No serological evidence for a role of HHV-6 infection in chronic fatigue syndrome

Abstract

Human herpesvirus 6A (HHV-6A) and human herpesvirus 6B (HHV-6B) are associated with a variety of conditions including rash, fever, and encephalitis and may play a role in several neurological diseases. Here luciferase immunoprecipitation systems (LIPS) was used to develop HHV-6 serologic diagnostic tests using antigens encoded by the U11 gene from HHV-6A (p100) and HHV-6B (p101). Analysis of the antibody responses against Renilla luciferase fusions with different HHV-6B p101 fragments identified an antigenic fragment (amino acids 389 to 858) that demonstrated ~86% seropositivity in serum samples from healthy US blood donors. Additional experiments detected a HHV-6A antigenic fragment (amino acids 751-870) that showed ~48% antibody seropositivity in samples from Mali, Africa, a known HHV-6A endemic region. In contrast to the high levels of HHV-6A immunoreactivity seen in the African samples, testing of US blood donors with the HHV-6A p100 antigenic fragment revealed little immunoreactivity. To potentially explore the role of HHV-6 infection in human disease, a blinded cohort of controls (n=59) and chronic fatigue syndrome (CFS) patients (n=72) from the US was examined for serum antibodies. While only a few of the controls and CFS patients showed high level immunoreactivity with HHV-6A, a majority of both the controls and CFS patients showed significant immunoreactivity with HHV-6B. However, no statistically significant differences in antibody levels or frequency of HHV-6A or HHV-6B infection were detected between the controls and CFS patients. These findings highlight the utility of LIPS for exploring the seroepidemiology of HHV-6A and HHV-6B infection, but suggest that these viruses are unlikely to play a role in the pathogenesis of CFS.
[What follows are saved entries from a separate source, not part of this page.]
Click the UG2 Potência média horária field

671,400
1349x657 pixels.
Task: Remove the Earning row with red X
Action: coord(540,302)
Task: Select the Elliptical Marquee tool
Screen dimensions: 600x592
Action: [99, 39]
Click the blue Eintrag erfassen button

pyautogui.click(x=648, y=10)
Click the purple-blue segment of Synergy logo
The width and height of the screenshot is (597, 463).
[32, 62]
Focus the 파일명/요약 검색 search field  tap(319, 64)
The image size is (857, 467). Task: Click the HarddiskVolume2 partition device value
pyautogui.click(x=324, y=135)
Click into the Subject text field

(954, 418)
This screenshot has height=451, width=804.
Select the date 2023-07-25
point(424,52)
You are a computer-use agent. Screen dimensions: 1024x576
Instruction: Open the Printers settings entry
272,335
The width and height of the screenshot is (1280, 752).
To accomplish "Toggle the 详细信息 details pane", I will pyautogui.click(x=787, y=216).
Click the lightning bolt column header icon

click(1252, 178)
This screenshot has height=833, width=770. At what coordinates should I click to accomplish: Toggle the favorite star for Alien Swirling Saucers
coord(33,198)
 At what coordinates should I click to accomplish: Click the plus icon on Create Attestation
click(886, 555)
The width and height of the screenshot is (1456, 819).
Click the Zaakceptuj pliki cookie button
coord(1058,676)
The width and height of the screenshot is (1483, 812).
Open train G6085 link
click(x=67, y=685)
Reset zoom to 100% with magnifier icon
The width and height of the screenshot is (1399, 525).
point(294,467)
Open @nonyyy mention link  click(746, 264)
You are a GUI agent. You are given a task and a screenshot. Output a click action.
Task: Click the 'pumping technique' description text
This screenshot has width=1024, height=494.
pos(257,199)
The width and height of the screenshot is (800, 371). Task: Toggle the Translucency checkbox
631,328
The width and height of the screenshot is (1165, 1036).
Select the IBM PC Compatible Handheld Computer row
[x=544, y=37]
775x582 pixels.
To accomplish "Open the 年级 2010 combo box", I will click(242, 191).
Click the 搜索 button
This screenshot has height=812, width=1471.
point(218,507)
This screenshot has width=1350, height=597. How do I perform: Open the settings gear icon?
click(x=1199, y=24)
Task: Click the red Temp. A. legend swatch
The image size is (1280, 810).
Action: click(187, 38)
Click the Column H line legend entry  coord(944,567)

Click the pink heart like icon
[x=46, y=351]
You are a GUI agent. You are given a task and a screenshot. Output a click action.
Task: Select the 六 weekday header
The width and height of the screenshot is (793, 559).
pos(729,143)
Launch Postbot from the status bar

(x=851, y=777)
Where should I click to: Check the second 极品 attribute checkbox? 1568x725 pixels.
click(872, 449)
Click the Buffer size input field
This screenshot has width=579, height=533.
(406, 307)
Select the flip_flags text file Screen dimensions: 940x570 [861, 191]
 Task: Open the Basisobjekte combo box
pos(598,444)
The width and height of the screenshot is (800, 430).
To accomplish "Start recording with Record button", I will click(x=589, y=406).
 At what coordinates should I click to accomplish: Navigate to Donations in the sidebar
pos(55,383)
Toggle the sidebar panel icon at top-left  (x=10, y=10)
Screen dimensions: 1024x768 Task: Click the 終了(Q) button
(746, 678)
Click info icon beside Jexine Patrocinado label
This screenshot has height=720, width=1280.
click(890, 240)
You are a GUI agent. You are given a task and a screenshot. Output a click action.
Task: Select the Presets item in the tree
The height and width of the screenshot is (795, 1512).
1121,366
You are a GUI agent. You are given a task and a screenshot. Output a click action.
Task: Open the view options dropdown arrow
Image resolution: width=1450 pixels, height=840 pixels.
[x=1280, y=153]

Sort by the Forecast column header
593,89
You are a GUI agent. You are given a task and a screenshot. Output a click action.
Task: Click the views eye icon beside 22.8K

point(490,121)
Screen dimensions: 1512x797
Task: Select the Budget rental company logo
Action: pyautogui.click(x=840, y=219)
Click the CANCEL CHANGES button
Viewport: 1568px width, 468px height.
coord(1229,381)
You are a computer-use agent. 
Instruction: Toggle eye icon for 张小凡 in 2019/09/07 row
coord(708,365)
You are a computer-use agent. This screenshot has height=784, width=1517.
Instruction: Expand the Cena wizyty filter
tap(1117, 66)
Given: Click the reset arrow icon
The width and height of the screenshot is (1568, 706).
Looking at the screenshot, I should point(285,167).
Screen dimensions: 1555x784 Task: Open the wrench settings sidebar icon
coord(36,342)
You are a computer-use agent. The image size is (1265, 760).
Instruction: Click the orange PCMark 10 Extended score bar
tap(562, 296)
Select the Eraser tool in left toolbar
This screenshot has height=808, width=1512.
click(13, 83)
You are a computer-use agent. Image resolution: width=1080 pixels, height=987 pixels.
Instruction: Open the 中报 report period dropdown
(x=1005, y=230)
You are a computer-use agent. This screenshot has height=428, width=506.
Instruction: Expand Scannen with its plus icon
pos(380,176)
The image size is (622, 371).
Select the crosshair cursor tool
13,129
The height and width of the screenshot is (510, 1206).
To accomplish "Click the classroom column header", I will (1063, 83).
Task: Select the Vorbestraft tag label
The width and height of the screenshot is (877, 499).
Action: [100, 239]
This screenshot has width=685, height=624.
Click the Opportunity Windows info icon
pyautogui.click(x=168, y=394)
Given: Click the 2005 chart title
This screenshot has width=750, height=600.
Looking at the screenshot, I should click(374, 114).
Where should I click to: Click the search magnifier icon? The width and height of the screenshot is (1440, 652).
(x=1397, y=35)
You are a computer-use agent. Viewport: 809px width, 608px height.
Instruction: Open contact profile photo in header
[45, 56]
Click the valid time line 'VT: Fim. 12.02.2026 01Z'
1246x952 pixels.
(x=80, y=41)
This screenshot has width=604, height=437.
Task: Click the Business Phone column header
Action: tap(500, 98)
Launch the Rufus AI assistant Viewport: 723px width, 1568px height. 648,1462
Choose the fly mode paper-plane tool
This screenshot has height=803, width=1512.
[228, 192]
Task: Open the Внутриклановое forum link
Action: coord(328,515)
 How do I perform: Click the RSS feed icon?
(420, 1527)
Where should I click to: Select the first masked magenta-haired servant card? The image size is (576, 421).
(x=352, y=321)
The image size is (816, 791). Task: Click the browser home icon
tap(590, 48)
Keywords: Chronic Fatigue Syndrome (CFS); Human Herpes Virus-6 (HHV6); luciferase immunoprecipitation systems (LIPS).

Figure 1

Detection of anti-p101 HHV-6 antibody responses in healthy US blood donors. (A) Diagrammatic representation of the five different protein fragments from the p101 protein of HHV-6B tested by LIPS (B) Heat map representation of antibody responses to the five different p101 HHV-6B protein fragments in 22 healthy US blood donors. Antibody levels were transformed to fold above buffer blank and then color coded as indicated by the scale. Each individual row represents the antibody level in a single serum sample tested with the different fragments.

Figure 2

HHV-6A and HHV-6B antibody titers in African samples. (A) Scatter plot representation of antibody titers detected by LIPS against the most immunoreactive HHV-6A protein fragment, p100-Δ5, and the HHV-6B p101 protein in African samples. Each circle or square symbol represents average of at least two independent experiments in each individual sample. The dashed line represents the mean plus 10 standard deviations of buffer blanks as cut-off point. (B) Heat map representation of antibody responses of African samples to HHV-6A p100-Δ5 and HHV-6B p100-Δ2. Antibody levels were transformed to fold over buffer blank then color coded as indicated by the scale at right.

Figure 3

LIPS immunoreactivity detection against the HHV-6B p100 and HHV-6A p100 in US samples. Each circle or square symbol represents antibody levels in individual US samples. The dashed line represents the cut-off level for determining seropositivity. As shown, little immunoreactivity was detected by LIPS with the p101 HHV-6A.

Figure 4

LIPS detection of antibodies to HHV-6A p100 (A) and HHV-6B p101 (B) in blood donor control subjects (n=59) and patients with chronic fatigue syndrome (n=72). Each circle or square symbol represents individual sample. The dashed line represents the cut-off level for determining seropositivity.